▶ **What is required**
Pull out each line of the records below that contains the string "Task". Case counts: treat uppercase and lowercase letters as different.

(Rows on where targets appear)
◆ ◆ ◆ ◆ ◆ ◆ ◆

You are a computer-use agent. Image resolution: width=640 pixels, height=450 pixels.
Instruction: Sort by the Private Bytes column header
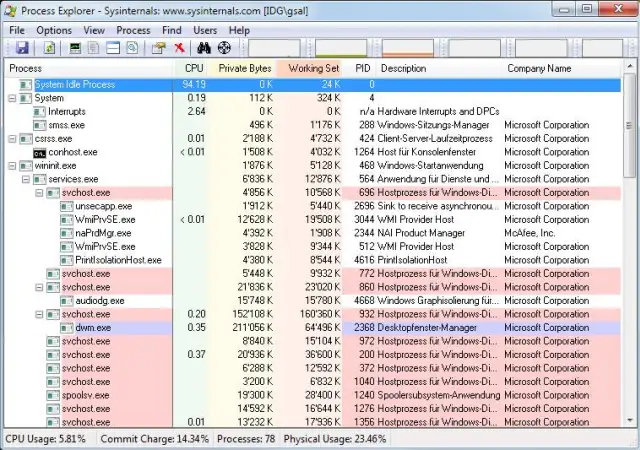pos(245,68)
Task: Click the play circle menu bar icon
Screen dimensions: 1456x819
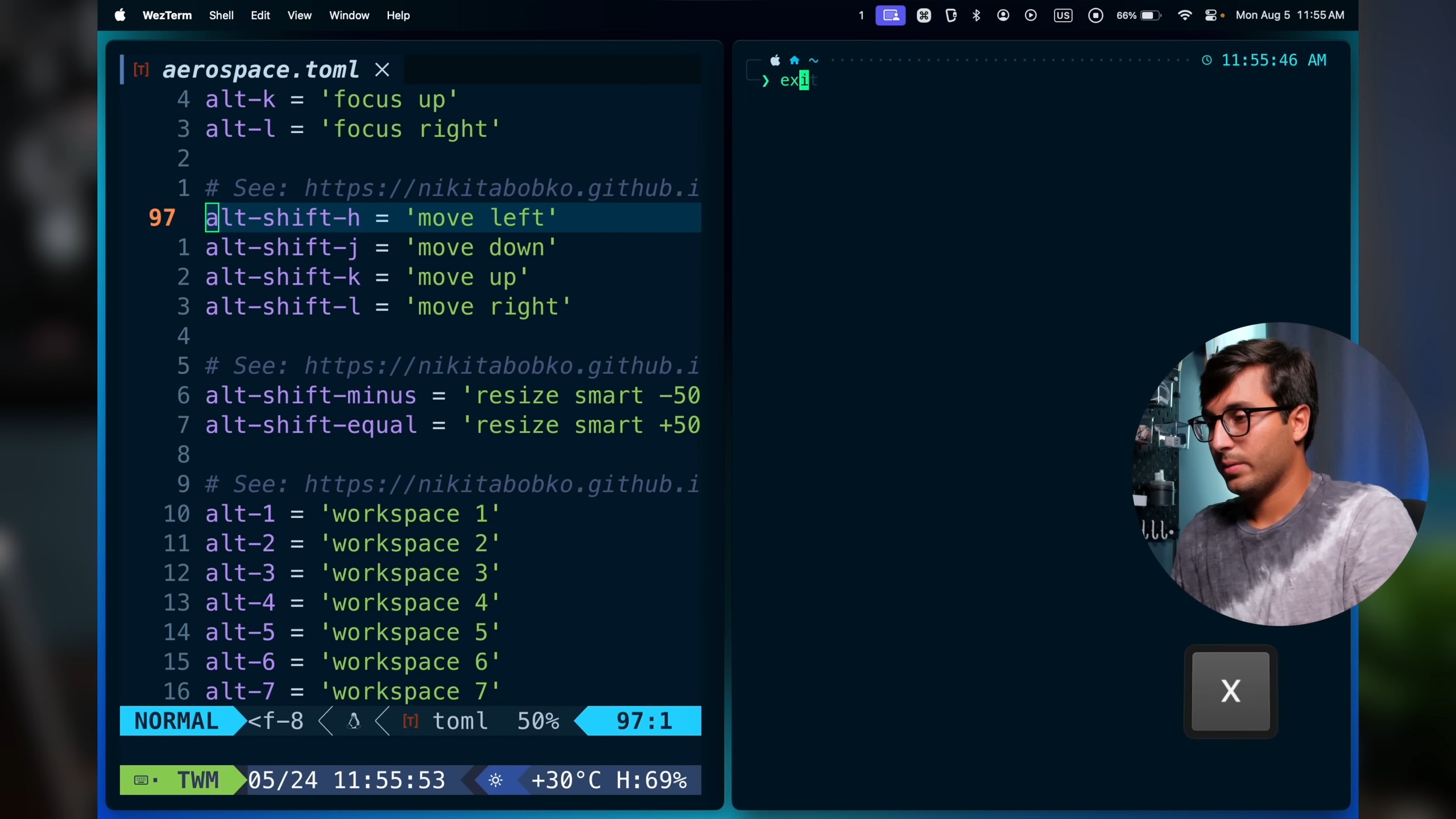Action: (x=1031, y=15)
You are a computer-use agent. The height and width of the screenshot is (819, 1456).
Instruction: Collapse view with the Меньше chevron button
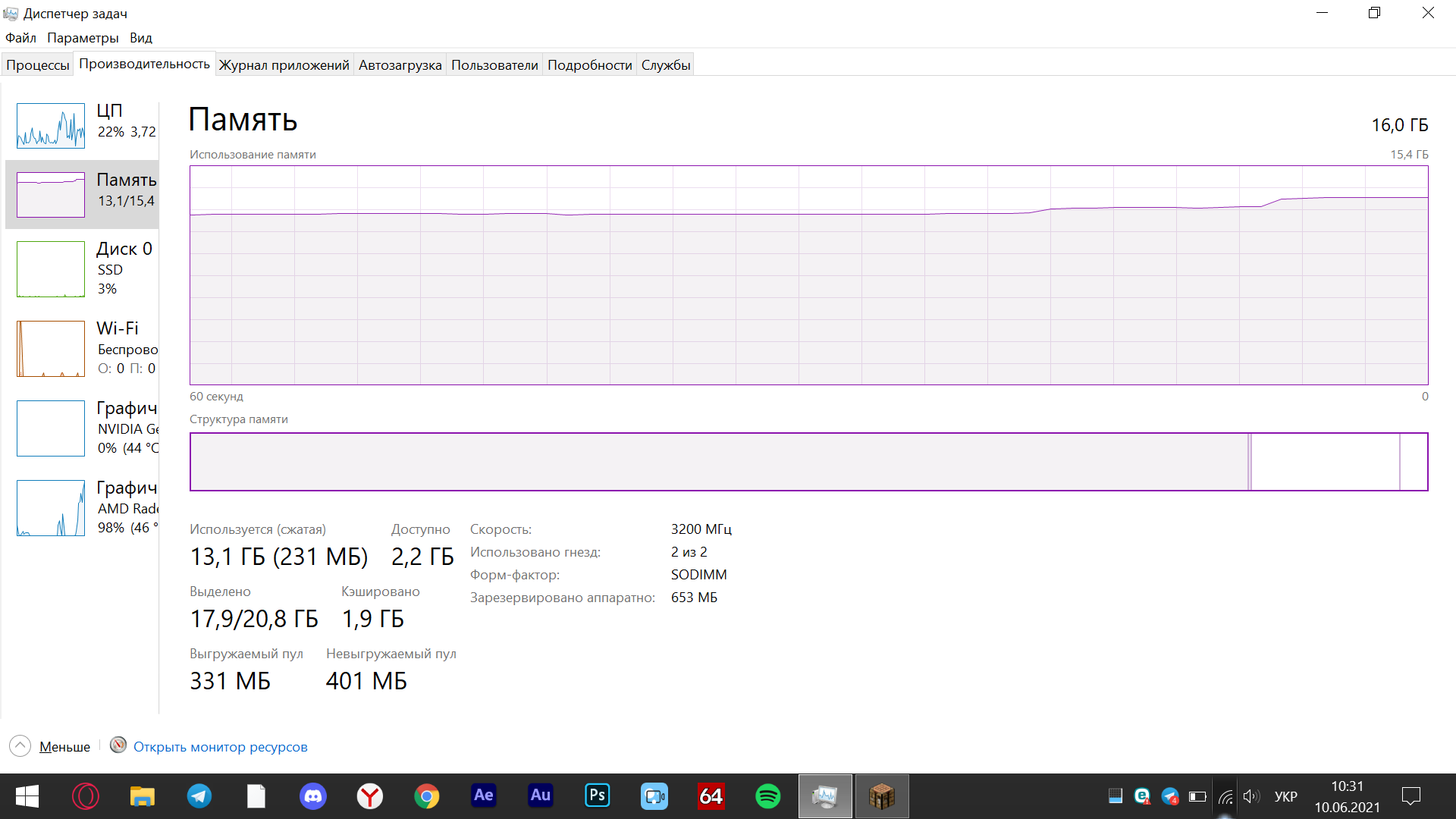(20, 746)
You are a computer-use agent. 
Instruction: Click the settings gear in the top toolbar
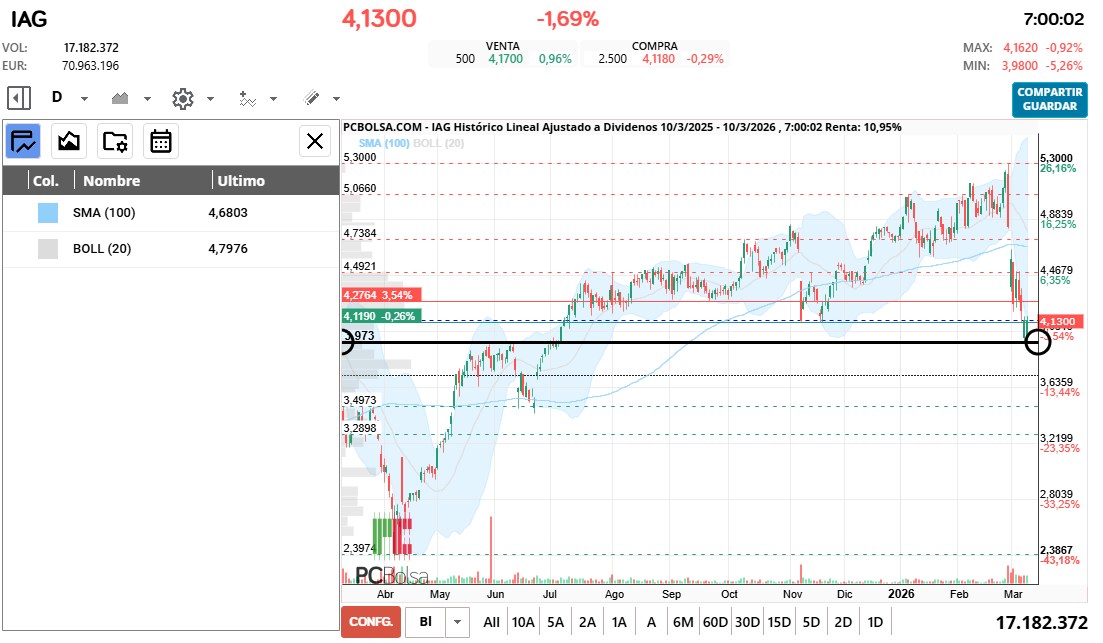183,98
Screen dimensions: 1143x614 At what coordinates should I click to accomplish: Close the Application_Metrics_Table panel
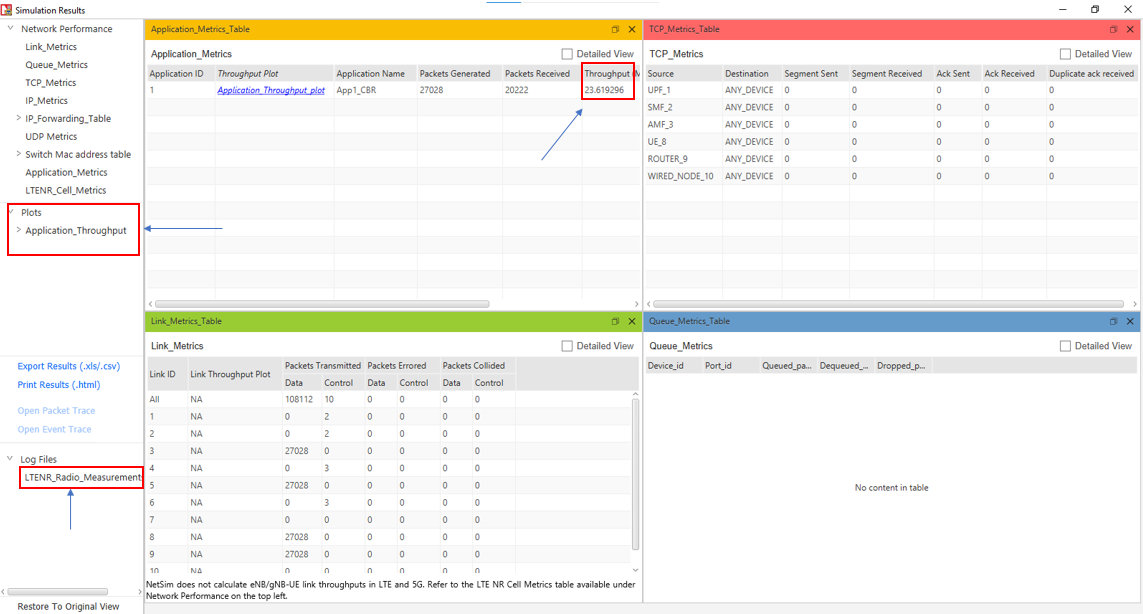631,29
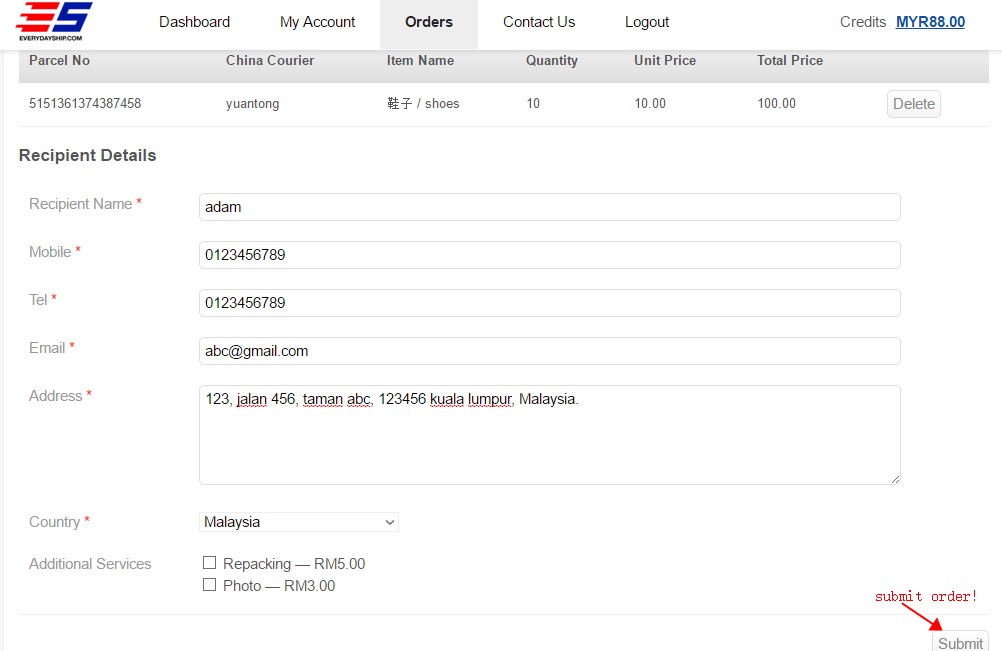The image size is (1002, 651).
Task: Grab the Address textarea resize handle
Action: pyautogui.click(x=895, y=479)
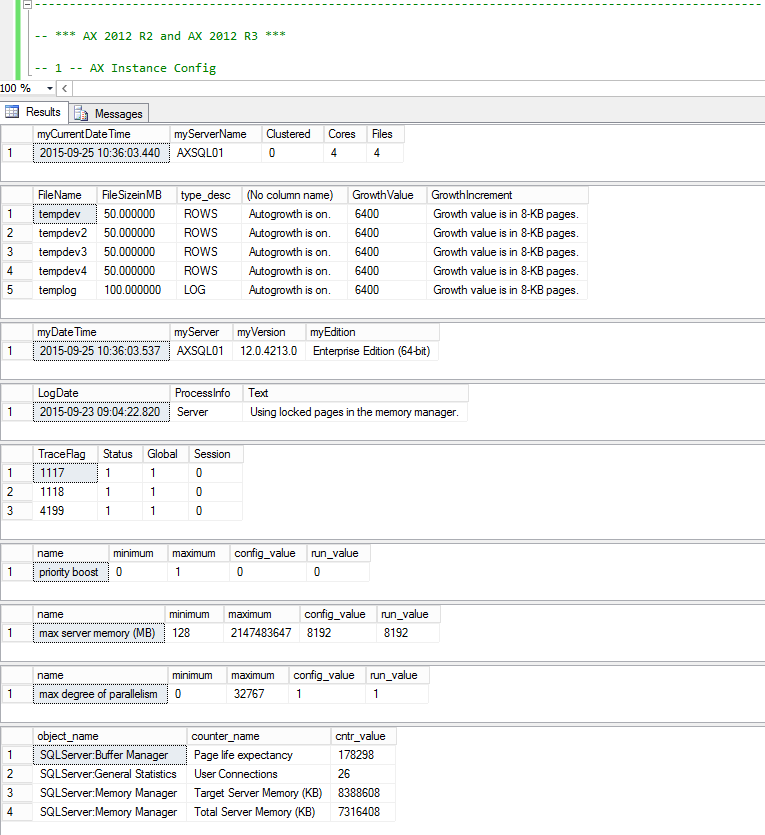Select the 'Using locked pages' text cell
The image size is (765, 835).
(354, 412)
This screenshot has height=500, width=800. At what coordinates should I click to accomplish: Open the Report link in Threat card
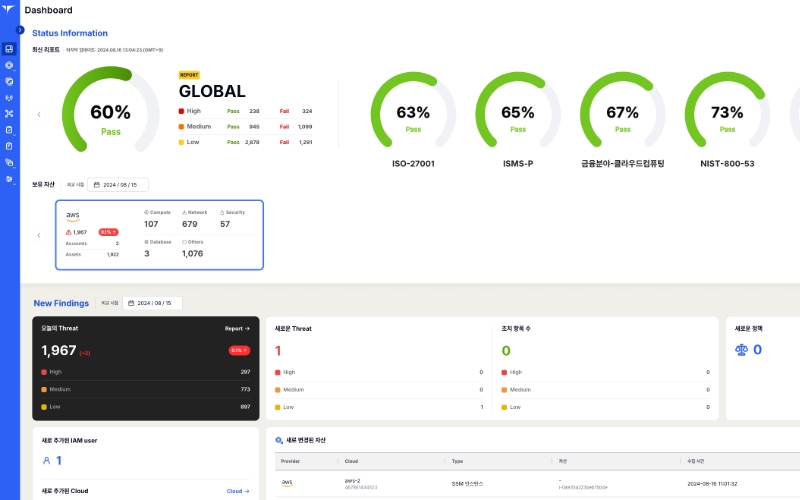coord(237,328)
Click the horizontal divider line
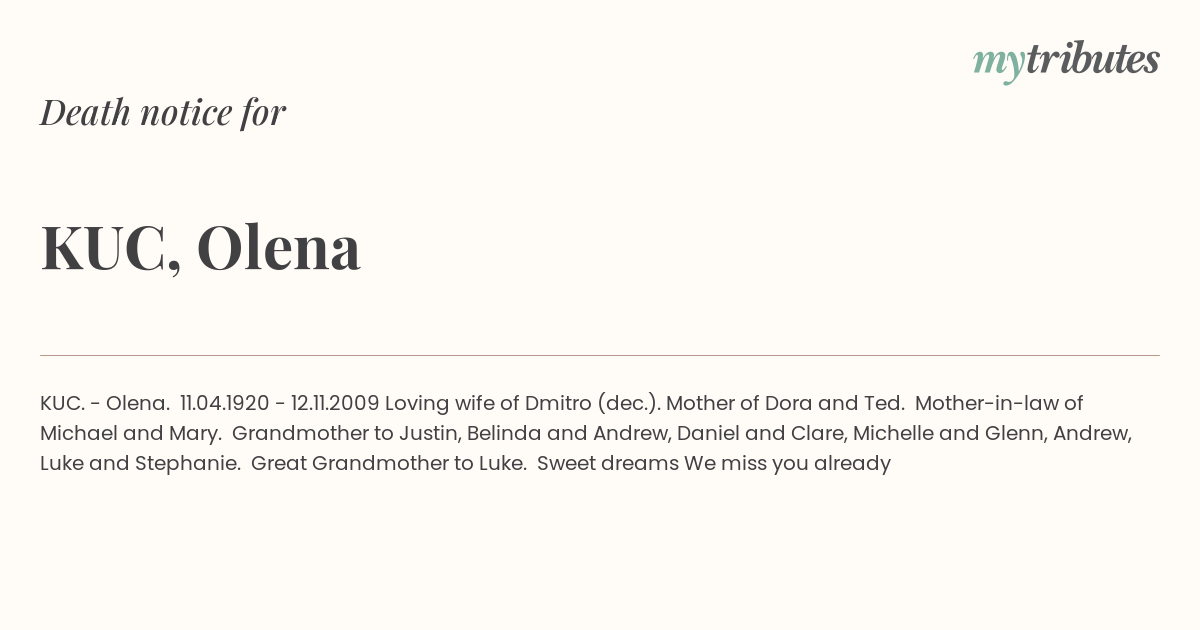Viewport: 1200px width, 630px height. 600,355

◆ ◆ ◆ ◆ ◆ ◆ ◆

▶ **Response for this exercise**
Task: Click the play circle menu bar icon
Task: Grab the Address textarea resize handle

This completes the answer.